The Roane family continued its political activity and distinction after William Roane died in 1788: his elder brother Thomas was elected to the Virginia senate in the 1790s; and Spencer Roane's elder brother, another Thomas, was elected to the House of Delegates for King and Queen County. Their cousins included Thomas Ritchie, editor of the Richmond Enquirer, and Dr. John Brockenbrough, president of the Bank of Virginia.

In 1787 Spencer Roane married Anne Henry (1767-1799), second daughter and fourth child of Patrick Henry, who bore four sons and three daughters before her death. Their eldest son, William H. Roane, also became a lawyer and legislator, and twice served on the Executive Council. He represented Henrico County in the state legislature, the Richmond area as a U.S. Representative (1815-1817), and Virginia as a United States Senator (1837–1841). Both sons Patrick Henry Roane (1789–1791, and 1793–1813) and Fayette Roane (1792-1819) and daughter Elizabeth Roane (1798-1799) predeceased their father, and daughters Anne and Julia disappeared from the historical record, although Spencer's last will mentioned daughter Eliza as well as son William.
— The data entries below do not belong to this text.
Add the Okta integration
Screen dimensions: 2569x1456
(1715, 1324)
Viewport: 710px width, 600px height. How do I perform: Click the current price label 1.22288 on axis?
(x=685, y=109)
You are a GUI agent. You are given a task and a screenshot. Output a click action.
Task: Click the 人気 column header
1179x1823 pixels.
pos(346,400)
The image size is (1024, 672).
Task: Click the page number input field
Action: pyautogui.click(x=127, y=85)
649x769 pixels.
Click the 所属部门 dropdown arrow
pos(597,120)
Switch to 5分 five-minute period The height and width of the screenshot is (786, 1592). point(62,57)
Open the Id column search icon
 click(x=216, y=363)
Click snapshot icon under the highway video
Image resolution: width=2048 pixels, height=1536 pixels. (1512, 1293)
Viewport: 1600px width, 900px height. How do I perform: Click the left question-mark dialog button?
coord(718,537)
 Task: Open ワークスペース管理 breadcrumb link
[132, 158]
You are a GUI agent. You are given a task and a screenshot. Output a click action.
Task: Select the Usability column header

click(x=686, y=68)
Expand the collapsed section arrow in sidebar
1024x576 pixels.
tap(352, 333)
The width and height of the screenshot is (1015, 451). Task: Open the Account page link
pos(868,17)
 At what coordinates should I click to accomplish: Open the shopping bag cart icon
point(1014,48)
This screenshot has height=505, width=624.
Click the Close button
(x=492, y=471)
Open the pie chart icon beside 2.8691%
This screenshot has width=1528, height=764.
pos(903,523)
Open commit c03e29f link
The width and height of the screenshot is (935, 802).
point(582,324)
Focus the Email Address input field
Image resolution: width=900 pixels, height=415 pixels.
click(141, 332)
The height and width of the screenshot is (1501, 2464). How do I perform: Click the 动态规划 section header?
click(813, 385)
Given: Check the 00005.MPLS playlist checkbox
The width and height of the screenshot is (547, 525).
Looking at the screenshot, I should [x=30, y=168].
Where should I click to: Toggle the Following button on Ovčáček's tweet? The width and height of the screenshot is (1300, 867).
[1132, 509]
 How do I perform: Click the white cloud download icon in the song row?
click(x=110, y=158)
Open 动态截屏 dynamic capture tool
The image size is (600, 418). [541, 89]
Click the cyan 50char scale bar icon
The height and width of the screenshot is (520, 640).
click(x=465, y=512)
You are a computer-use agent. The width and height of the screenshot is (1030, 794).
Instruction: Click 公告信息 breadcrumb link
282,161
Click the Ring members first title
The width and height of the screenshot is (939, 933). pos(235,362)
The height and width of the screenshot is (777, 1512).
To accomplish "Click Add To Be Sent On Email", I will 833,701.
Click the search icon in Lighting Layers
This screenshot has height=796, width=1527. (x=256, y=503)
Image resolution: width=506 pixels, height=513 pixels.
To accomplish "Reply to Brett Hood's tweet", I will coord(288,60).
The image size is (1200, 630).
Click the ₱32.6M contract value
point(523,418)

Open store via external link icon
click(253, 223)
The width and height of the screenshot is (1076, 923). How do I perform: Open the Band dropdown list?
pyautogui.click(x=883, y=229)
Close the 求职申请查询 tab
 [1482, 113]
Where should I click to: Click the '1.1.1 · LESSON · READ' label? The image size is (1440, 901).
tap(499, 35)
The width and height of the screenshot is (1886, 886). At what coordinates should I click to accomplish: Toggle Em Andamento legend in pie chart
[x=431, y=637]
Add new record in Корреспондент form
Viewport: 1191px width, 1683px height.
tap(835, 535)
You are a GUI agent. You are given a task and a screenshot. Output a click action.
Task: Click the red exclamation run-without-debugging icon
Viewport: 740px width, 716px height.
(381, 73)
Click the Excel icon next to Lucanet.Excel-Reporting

Roane remarried, to Elizabeth Hoskins, who survived him, but bore no children.

==Death and legacy==
Spencer Roane became ill in March, 1822 and, realizing that his "indisposition" was not going away, wrote his last will and testament, as well as traveled to hot springs in Bath, Virginia, where he spent the summer trying to regain his health. There he died on September 4, 1822.

Roane County, West Virginia and Spencer, the county seat, are both named for Judge Roane. (Roane County, Tennessee, is named for a cousin, Archibald Roane.)